Das anfängliche Interesse am Buddhismus war im Wester eher wissenschaftlicher Natur. Philosophen, Sprachwissenschaftler und Historiker beschäftigten sich mit den Schriften. Doch bald begannen sich auch religiös motivierte Westler mit der Lehre Buddhas zu beschäftigen. Initialzündung war hier die Aufbruchstimmung der 1960er Jahre. Manche der spirituell Suchenden fanden im Buddhismus ihre Heimat und gründeten im Westen buddhistische Zentren. Seit den 1970er Jahren sind diese Zentren stark gewachsen. Was auch damit zusammenhängt, das östliche Lehrer häufiger im Westen lehren oder auch im westlichen Exil leben, wie tibetische Lamas.

Alle Gruppen vertreten

Die verschiedenen Schulen im asiatischen Buddhismus haben auch in Nord-Amerika und Europa Eingang gefunden. Dazu gehören Gruppen des Vajrayana, Zen, Theravada und Reines Land. Dabei gibt es jedoch Unterschiede. So ist der Zen in den USA stärker vertreten als in Europa, nicht zuletzt durch die traditionsreichen japanischen Gemeinden.

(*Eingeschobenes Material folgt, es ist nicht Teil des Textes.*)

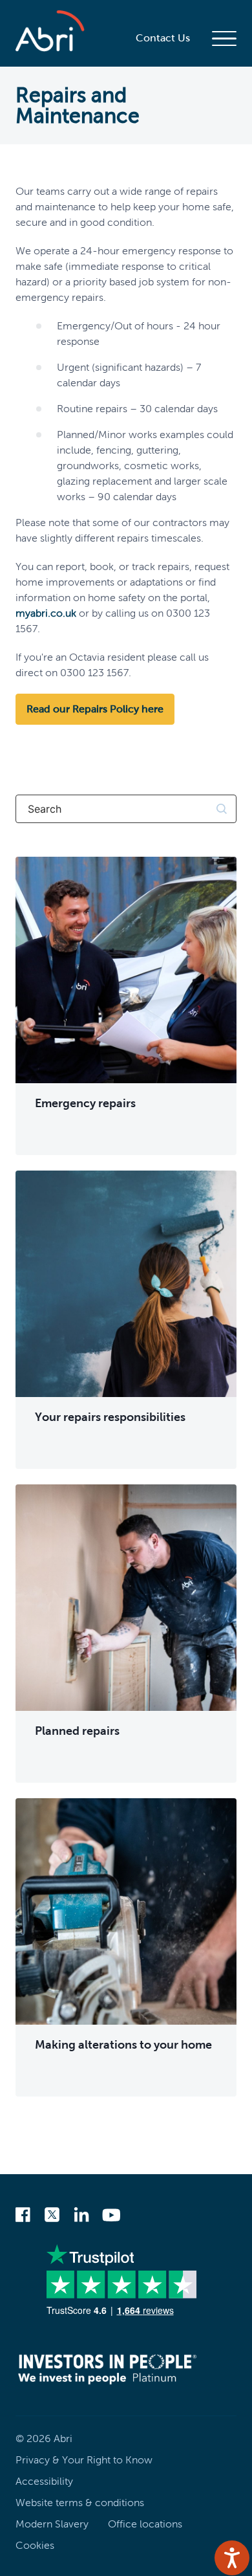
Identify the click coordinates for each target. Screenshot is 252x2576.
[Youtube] (111, 2216)
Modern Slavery (52, 2523)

Der typische westliche Buddhist

Eine Studie (Martin Baumann, Buddhisten in Deutschland, Marburg 1993) hat versucht, den demographischen Hintergrund eines typischen deutschen Buddhisten zu ermitteln. Danach ist die Mehrzahl dieser Gruppe zwischen Zwanzig und Dreißig, Frauen und Männer sind etwa gleich verteilt, überwiegend sind sie Angehörige der oberen Bildungsschicht, finanziell meist gesichert, soziale, medizinisch-therapeutische und künstlerische Berufe überwiegen.

Typologie nach Schulen

Wenn man hingegen nach einzelner Schulen unterscheidet, so wie es Buddhismus-Forscher Detlef Kantowksy in seinem 1994 erschienenen Werk „Buddhismus“ versucht, ergibt sich ein anderes Bild, obgleich auch hier schematisch vorgegangen wird. Danach sind Anhänger des Theravada 50 Jahre und älter, deren Kennzeichen ist eine Handbibliothek und der Gruppenstruktur egalitär. Ihre Übungen sind häufig Lehrreden-Gespräch und die dazu passende Form Seminare und Retreats. Sprache bei den Übungen ist Deutsch oder Englisch. Eine ausgeprägte Ritualistik gibt es nicht. Als Lehrer fungieren Theras, Textkundige und Vipassana-Lehrer. Die geographisch-kulturelle Orientierung erfolgt Richtung Sri Lanka und Thailand.

Erkennungszeichen Mala

Bei den Anhängern des Vajrayana findet man häufig 20 bis 30jährige. Deren Erkennungszeichen ist die Mala, die buddhistische Gebetskette. Die Gruppenstruktur ist eher hierarchisch. Wer lange dabei ist, genießt hohes Ansehen. Die Bindung des Schülers an den Lehrer ist eng. Übungen sind Pujas (religiöse Feiern) und Meditationen. Die Übungsform ist die Belehrung. Sprachen bei den Übungen sind Tibetisch und Deutsch. Als Lehrer treten in der Regel Lamas auf. Die Ritualistik ist ausgeprägt und die Orientierung erfolgt Richtung Tibet und Indien.

Erkennungszeichen Zafu

Anhänger des Zen sind durchschnittlich 30 bis 40 jahre alt, deren Erkennungszeichen ist das Zafu (Sitzkissen). Die Gruppenstruktur ist hierarchisch. Wesentlich ist die Verweildauer und die Ausbildung. Die wesentliche Übung ist Zazen, die Meditation im Sitzen. Sprachen bei den Übungen sind Deutsch und Englisch. Lehren sind hier Roshis. Die Ritualistik ist ausgeprägt, die Orientierung geht Richtung Japan und China.